くまのプーさんの写真を見て『くまのプーさん』と言葉にすることができる子ども。
プーさんの隣に移るピグレットを見て『ピグレット』と呼ぶこともできます。
それでは、この2つは?と聞かれると、
答えが詰まってしまう。
subaco studyではそんな子どもたちが多く通っています。
私たち(定型発達)は目の前にある物事を見て、
見た通りの情報だけでそれが何であるかを考え、
言葉にしたり、行動することはしないでしょう。
くまのプーさんだけを見て、『くまのプーさんだ』と思うだけではないでしょう。
『ディズニーランドのキャラクターだ』
『クマだ』
『生で見たことがあるぞ』
『映画でみたぞ』
『妖怪ウォッチのほうが好きなんだけどな』
などと色んなことが思い浮かんでいるんです。
これを内在的意味と呼びます。
内在的意味とはその言葉を聞いて想起される内容です。
それではその反対の外在的意味とはなんでしょうか?
それは外の世界(現実)でその言葉が示している対象です。
つまり、プーさんが『プーさんと呼ばれる対象』であるということです。
ASDの特性やその疑いがある子どもたちに対して、
『くまのプーさん』という対象を見せて『くまのプーさん』と呼称してもらうことに何の意味があるのでしょうか?
『りんご』を見て『りんご』と呼べるようになったことでどのように生活がしやすくなるのでしょうか?
『くまのプーさん』と『仮面ライダーフォーゼ』は何がどう違うのか?
この子にとっての『くまのプーさん』と先生の『くまのプーさん』はどう違うのか?
この子が今、見ている物から思い浮かぶことと、周りにいる大人やお友達が思い浮かんでいるであろうことを想像しながら、互いの想像を照らし合わせて言葉にすること。

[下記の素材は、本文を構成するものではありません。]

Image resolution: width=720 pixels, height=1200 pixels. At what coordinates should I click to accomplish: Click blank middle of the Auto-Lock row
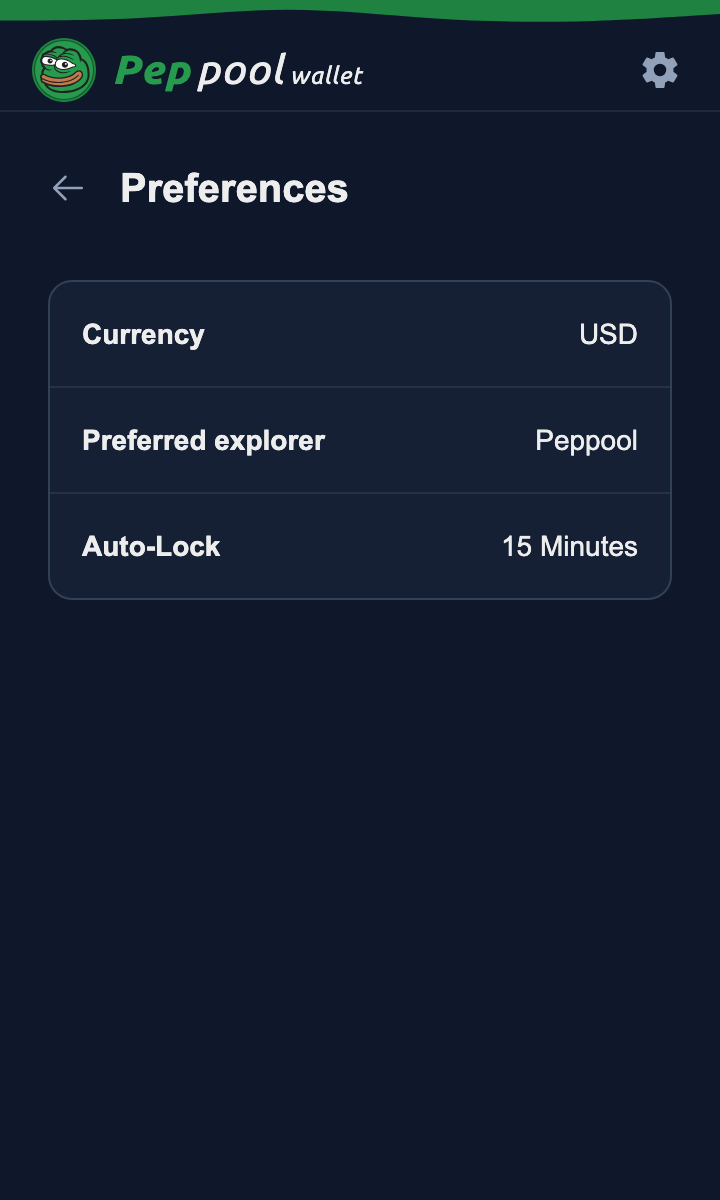click(360, 546)
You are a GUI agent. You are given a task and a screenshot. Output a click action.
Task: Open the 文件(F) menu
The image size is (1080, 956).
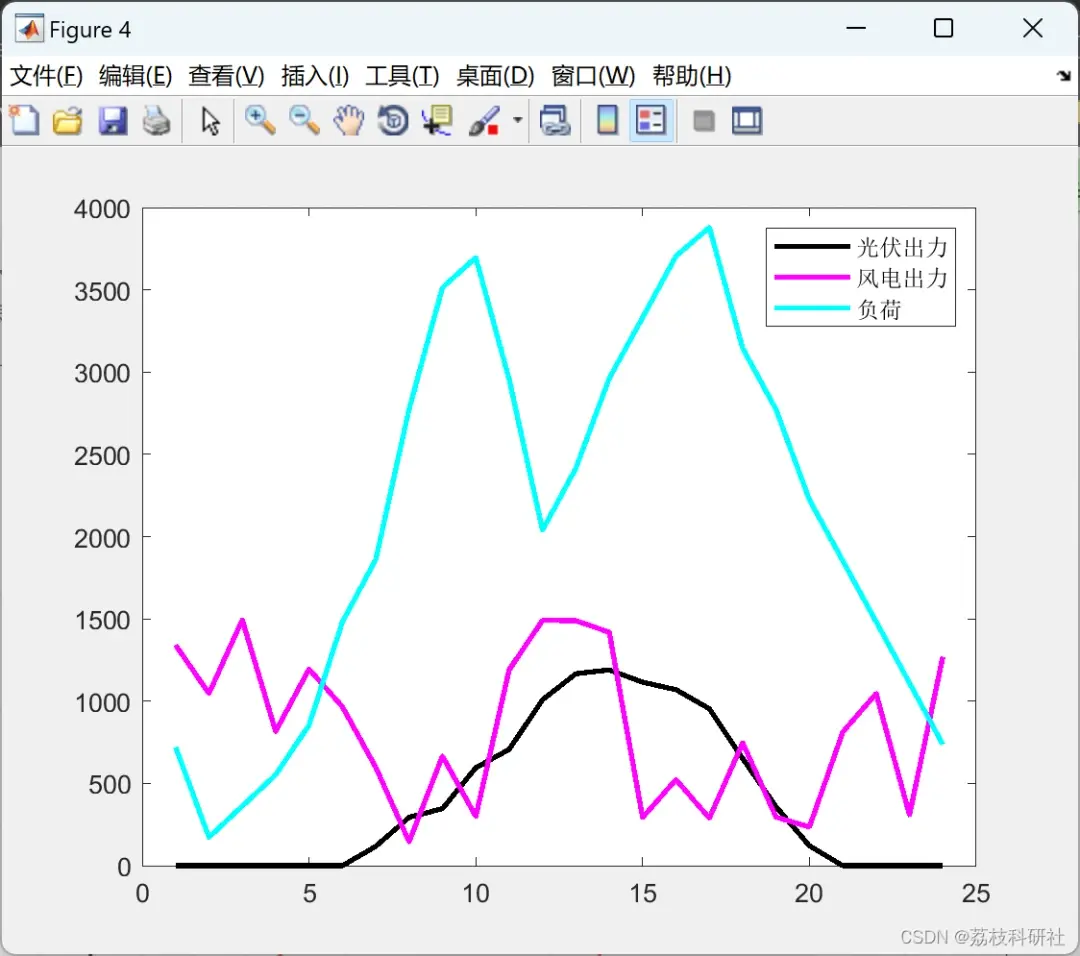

こんなトレーニングが社会に参加するために必要な子どもたちがいます。
これって『国語』でしょうか?
そうでなければ、どの教科なんでしょうか?
ソーシャルスキルトレーニング(SST)と大きな呼び方で整理してしまって良いのでしょうか?
定型発達の子どもたちがなんとなく学んできたことを、
頑張って勉強する子どもたちがいます。
クマのプーさんをみて、特別に問えば『どうぶつだよ』って呼べたこの子に拍手。
頑張ったね。
頭の中のファイルが増えると便利だよ。
また来週だ!
追伸:『だるまさんがころんだ』は文章でもあり、ゲームでもあるんだよ。
ゲームの中にはルールっていうのがあるんだぞ。
見えないものが見えるかなぁ?
A taste of honey… tasting much sweeter than wine.